**Task objective**
Scan the material below for "menu", then return each line that contains it.

**Data extracts**
________________________________________
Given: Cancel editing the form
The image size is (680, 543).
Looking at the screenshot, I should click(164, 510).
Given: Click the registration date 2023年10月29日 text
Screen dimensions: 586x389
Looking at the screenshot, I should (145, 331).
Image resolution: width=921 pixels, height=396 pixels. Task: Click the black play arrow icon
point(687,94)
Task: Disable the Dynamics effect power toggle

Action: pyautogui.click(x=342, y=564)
________________________________________
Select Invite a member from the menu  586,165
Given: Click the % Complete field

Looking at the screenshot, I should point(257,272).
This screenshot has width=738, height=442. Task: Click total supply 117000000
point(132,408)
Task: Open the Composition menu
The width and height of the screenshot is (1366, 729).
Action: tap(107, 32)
________________________________________
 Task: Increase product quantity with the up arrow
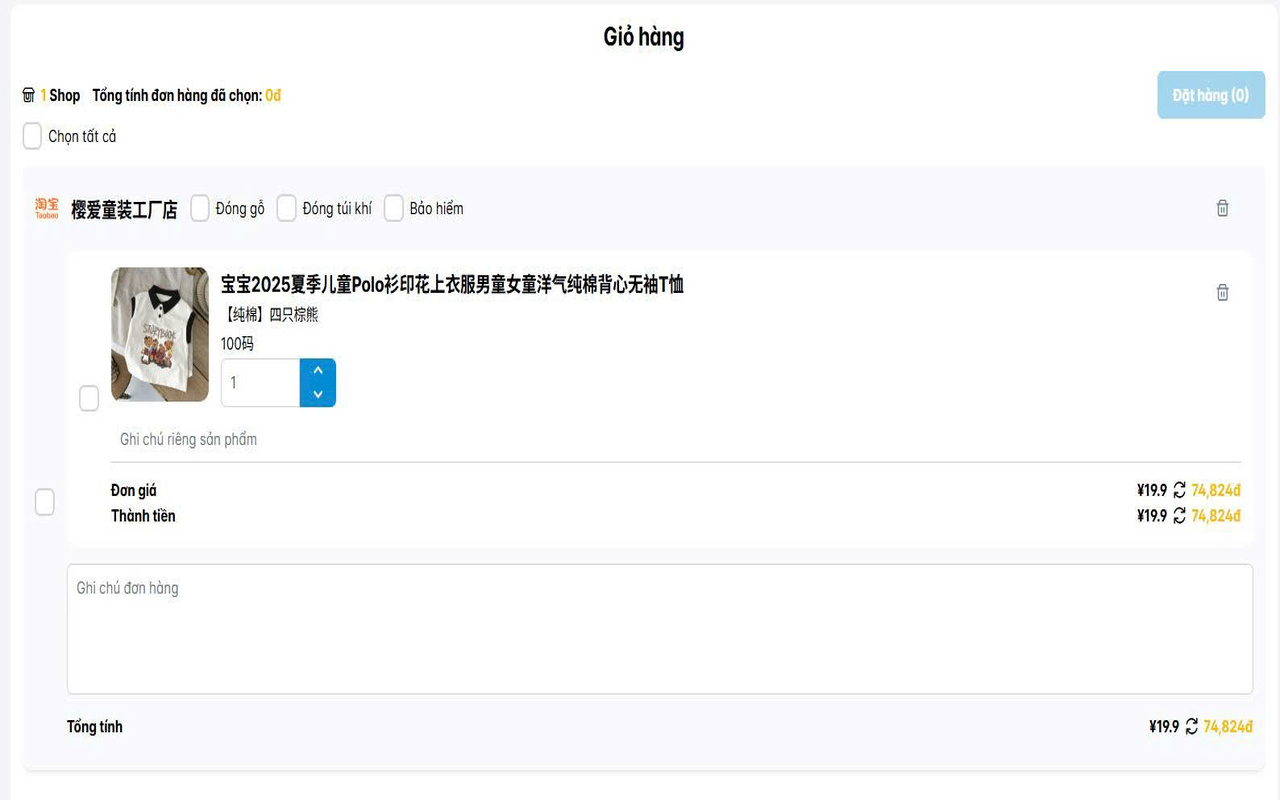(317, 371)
________________________________________
**Answer for the task**
Select Invite a member from the menu  586,165
Task: Open the Composition menu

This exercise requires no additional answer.